Orioles first baseman Chris Davis broke a pair of record-setting hitless streaks with a two-run single Saturday against the Boston Red Sox

The Orioles loaded the bases again in the second but didn't score. After Andrew Cashner allowed a two-run home run to No. 9 hitter Christian Vázquez in the third, the Orioles started scoring in bunches. Davis doubled with two on and nobody out in the fifth inning for his second hit of the game and his third RBI, then added a fourth RBI on a forceout to cap a four-run sixth.

With two more runs in the seventh, the Orioles made their margin comfortable for their bullpen. Their season high was 12 runs in Monday's win over the Oakland Athletics, coincidentally the previous time Cashner pitched. That's what happens when so many players contribute the way they did Saturday.

Jonathan Villar reached base four times on two walks and two singles, and scored twice. His single to open the ninth inning made it six straight innings in which the Orioles had the leadoff man on.
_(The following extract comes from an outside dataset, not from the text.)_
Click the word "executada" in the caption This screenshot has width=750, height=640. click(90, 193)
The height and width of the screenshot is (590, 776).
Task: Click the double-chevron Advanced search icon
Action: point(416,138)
Trey Mancini had a double, a single and scored twice. Dwight Smith Jr. walked three times and scored twice, while Renato Núñez and Rio Ruiz had two singles apiece.

Cashner cools down Boston

Cashner didn't win his third game until July 27 last season, but needed only until his fourth start of 2019 to accomplish that with five-plus innings of three-hit, three-run ball against the Red Sox on Saturday.

“I just thought he threw strikes,” Hyde said. “He actually got stronger in the third, fourth, fifth. He's still throwing 95, touching 96 at times. He was throwing strikes, and with a lead, throwing strikes and making them beat you with the bat was pivotal. He did a great job of being aggressive.”

Richie Martin has a difficult year of being the Orioles' everyday shortstop ahead of him, and he'll take his lumps at the plate. It's nothing he hasn't handled before.

The third inning, in which he allowed the home run to Vázquez, was the anomaly on the day, though it made for 15 games in a row in which the Orioles allowed a home run, one shy of the major league record.

“I thought I got away with a couple mistakes early, but coming out swinging the bats, definitely want the home run back,” Cashner said. “If I finish that curveball, I think it's an out.”

He'd needed 28 pitches for two hitless innings to start the game, then had a laborious 30-pitch third inning. He needed 18 pitches to get through the next two innings before Boston turned over their lineup a third time and chased him with a double and a single to start the sixth.

His third run scored when Jimmy Yacabonis cleaned up a two-on, no-out mess with a double play.

Easier than usual

Yacabonis allowed two runs on a double by Vázquez in the seventh, and Tanner Scott had a tense time finishing that inning off.

But after he retired the first batter of the eighth and allowed a one-out single, Mychal Givens came on in his most traditional deployment of the season to strike out two in the eighth and two more in a scoreless ninth.


“Five outs,” Hyde said. “Big outs. ... I'm trying to use Mike in the spot where we need him the most. It could be a stopper, it could be a closer. The game is on the line, I want Mike Givens in the game. Today, we needed five outs from him, and he did an amazing job — five quick outs, didn't throw many pitches. Fantastic.”